Immigration watchdog groups reacted by expressing disbelief and questioning the wisdom of the court ruling.

“This is incredible,” Dan Stein, president of the Federation for American Immigration Reform (FAIR), told The Epoch Times.

“The Census Bureau can ask how many bedrooms your house has, and where you usually sleep? But not if you’re a U.S. citizen? This is just another example of the judiciary being used for political purposes, and substituting its judgment for those officials empowered by Congress to make the ultimate decision.”

Stein said that “including the citizenship question would enable taxpayers to understand the cost of immigration in their states and cities.”

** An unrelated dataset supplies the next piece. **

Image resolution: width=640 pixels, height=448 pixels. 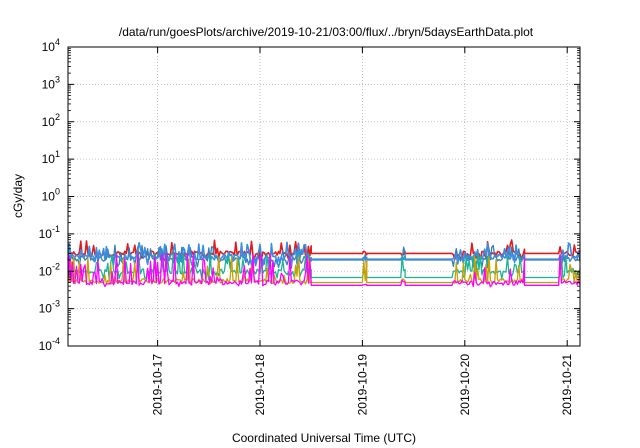 I want to click on x-tick-label: 2019-10-21, so click(x=567, y=385).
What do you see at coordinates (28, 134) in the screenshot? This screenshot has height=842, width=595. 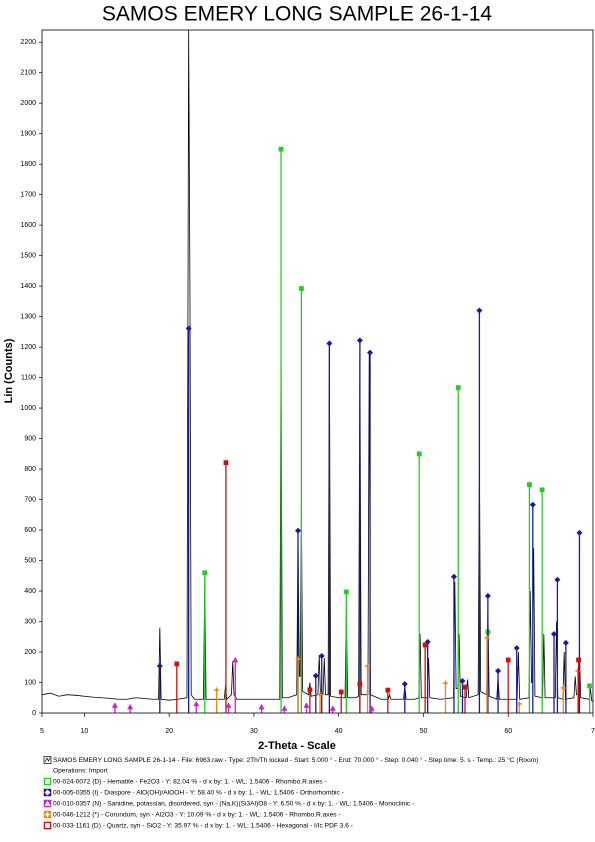 I see `y-tick-label: 1900` at bounding box center [28, 134].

“This is an important public policy consideration. A Supreme Court is engaging in inappropriate judicial interference in matters committed to the Trump administration’s discretion.”

Stein lamented that it increasingly “seems like the judiciary is running the United States government. They do so through intervention and omission. It is clear that a politicized judiciary is trying to take from this president powers which have been historically and routinely dedicated to the executive branch.”

Steven Camarota, director of research at the Center for Immigration Studies, said concerns about the citizenship question were “overblown.”

“There is no clear evidence that it would have had any effect on response rate to the census,” he told The Epoch Times in an interview.

On its monthly survey, which goes to more than 50,000 households, the Census Bureau already asks respondents much more “intrusive questions, such as where were you born, when did you come to the U.S., and what country were your mother and father born in.”

Data from the monthly survey are used to generate reports on the U.S. labor market, including on employment rates, poverty, income, and health insurance coverage, Camarota said.

“No one has suggested” that such Census Bureau reports are inaccurate just because questions more intrusive than citizenship were added, he said.